Given passage
*-*-*
ECR Spotlight – Partha Bhagavatula Free

Partha Bhagavatula

How did you become interested in biology?

I was born in a city in eastern India. As a child, I had a deep love for nature and a keen ability to observe animals in the wild. Eastern India is home to many resident bird species, as well as migratory birds that arrive during the Indian winter. I became a member of the Bombay Natural History Society, which publishes a magazine called Hornbill. This magazine featured excellent photographs of birds in India, helping me identify different species – an invaluable resource in the pre-internet age. Over time, I also learned to recognize birds by their calls. My favorite bird call is that of the coppersmith barbet (Psilopogon haemacephalus). Its unique, rhythmic call marks the onset of spring, making it a familiar and cherished sound even today. All these factors along with an excellent biology teacher in school, crystallized my love for biology.

Describe your scientific journey and your current research focus

I commenced my academic voyage with an undergraduate degree in biochemistry, zoology and chemistry, followed by a Master's degree in zoology. I then pursued a PhD in neuroscience (in the laboratory of Prof. M. V. Srinivasan) at the Australian National University in Canberra, Australia. After completing my PhD, I undertook postdoctoral training at Queen's University in Kingston, ON, Canada, and Concord Field Station (in the laboratory of Prof. Andrew Biewener) at Harvard University in Boston, MA, USA. I am hoping to continue my research in the field of avian and insect flight.

How would you explain the main findings of your paper to a member of the public?

Although ample effort has been dedicated to probing how birds land on static perches, surprisingly little is known about how birds deal with landing on a moving perch. Here, we investigated the ability of peach-faced lovebirds to fly towards and land on a sinusoidally swinging perch equipped with a force–torque sensor at different actuated frequencies and speeds. The results reveal, for the first time, that birds bias their landings to the end phases (extremes) of perch oscillation when perch velocity approaches zero. Our kinematics and force–torque analysis show that this reduces the landing impact to the feet and the pitch torques exerted about the perch. The results also pave the way for future analyses of visual cues based on image motion that may guide robust landing on moving supports in lovebirds and other avian species. Our work also has relevance for improving the landing control of unmanned drones.

What do you enjoy most about research, and why?
*-*-*
Parts of the exercise
(A) Set down the portion of the interview with Partha Bhagavatula starting with "How did you" and going on through "love for biology.".
(B) In the interview with Partha Bhagavatula, whose bird call is named as the favorite?
(C) Extend the interview with Partha Bhagavatula from the point where it stops.
The listing after this point is separate material and not part of the interview with Partha Bhagavatula.

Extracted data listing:
*-*-*
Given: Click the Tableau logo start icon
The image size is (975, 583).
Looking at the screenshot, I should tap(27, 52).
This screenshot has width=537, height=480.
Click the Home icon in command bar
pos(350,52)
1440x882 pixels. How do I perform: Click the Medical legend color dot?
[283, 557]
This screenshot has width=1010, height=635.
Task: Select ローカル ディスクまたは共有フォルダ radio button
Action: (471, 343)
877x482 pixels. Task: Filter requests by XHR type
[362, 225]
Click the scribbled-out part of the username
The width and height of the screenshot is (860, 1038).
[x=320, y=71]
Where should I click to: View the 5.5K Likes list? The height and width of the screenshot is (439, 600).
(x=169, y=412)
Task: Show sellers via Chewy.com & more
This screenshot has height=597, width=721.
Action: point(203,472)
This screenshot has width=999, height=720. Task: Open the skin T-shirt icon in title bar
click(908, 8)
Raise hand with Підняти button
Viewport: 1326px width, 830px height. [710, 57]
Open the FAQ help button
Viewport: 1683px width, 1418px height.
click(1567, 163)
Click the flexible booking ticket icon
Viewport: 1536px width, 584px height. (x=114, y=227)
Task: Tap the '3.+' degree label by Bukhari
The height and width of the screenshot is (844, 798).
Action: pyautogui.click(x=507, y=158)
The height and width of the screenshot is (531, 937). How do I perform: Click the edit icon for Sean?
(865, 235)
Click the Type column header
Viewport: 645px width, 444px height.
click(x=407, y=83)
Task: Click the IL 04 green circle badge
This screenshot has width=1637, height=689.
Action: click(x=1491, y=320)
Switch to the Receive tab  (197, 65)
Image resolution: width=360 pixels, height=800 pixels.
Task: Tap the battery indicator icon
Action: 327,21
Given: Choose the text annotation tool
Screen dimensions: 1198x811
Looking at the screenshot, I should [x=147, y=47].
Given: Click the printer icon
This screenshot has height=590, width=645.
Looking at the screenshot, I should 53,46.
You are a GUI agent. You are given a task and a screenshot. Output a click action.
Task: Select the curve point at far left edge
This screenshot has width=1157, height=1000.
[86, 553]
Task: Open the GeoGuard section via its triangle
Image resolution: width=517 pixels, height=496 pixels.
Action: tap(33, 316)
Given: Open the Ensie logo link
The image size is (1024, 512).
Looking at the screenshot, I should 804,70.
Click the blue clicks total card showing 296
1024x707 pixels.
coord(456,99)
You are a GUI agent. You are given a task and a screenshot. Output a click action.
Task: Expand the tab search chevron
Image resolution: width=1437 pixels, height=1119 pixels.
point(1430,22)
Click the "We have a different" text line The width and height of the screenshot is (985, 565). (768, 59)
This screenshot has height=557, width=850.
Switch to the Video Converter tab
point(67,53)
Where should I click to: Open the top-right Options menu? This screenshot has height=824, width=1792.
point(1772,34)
*-*-*
Answer section
(A)
How did you become interested in biology?

I was born in a city in eastern India. As a child, I had a deep love for nature and a keen ability to observe animals in the wild. Eastern India is home to many resident bird species, as well as migratory birds that arrive during the Indian winter. I became a member of the Bombay Natural History Society, which publishes a magazine called Hornbill. This magazine featured excellent photographs of birds in India, helping me identify different species – an invaluable resource in the pre-internet age. Over time, I also learned to recognize birds by their calls. My favorite bird call is that of the coppersmith barbet (Psilopogon haemacephalus). Its unique, rhythmic call marks the onset of spring, making it a familiar and cherished sound even today. All these factors along with an excellent biology teacher in school, crystallized my love for biology.

(B) The coppersmith barbet (Psilopogon haemacephalus).

(C)
The key driving force behind my research is the desire to explore the unknown and venture into domains where no one has gone before. A secondary motivation is studying freely behaving animals, particularly birds, to contribute to their conservation and better understand their natural visually guided flight behaviors. Animals possess unique survival skills that enable them to thrive in the wild, with some abilities exclusive to specific groups. For example, birds have tetrachromatic vision which allows them to see, ultraviolet, red, green and blue colors. I am especially interested in studying these remarkable adaptations and their biological significance. Research has also given me the opportunity to travel, meet like-minded people, discuss ideas and collaborate on advanced projects.

What is the most important piece of equipment for your research, what does it do and what question did it help you address?

I specialize in motion capture analysis, with high-speed cameras being the most critical tool in my research. These advanced cameras allow me to film and record freely flying birds at a very high temporal resolution (200 Hz or above), capturing rapid movements that would otherwise be impossible to observe and analyze by the naked eye. Using this video footage, I conduct kinematic analysis to address numerous questions in avian flight. My research explores topics such as how birds land on moving perches, how they use edge detection during landing, the role of optic flow cues in freely flying birds inside a tunnel, and the mechanisms of collision avoidance in birds. By analyzing these behaviors, I aim to gain a deeper understanding of avian flight dynamics, which has implications for both biological research and bio-inspired flying systems.

What is your favourite animal, and why?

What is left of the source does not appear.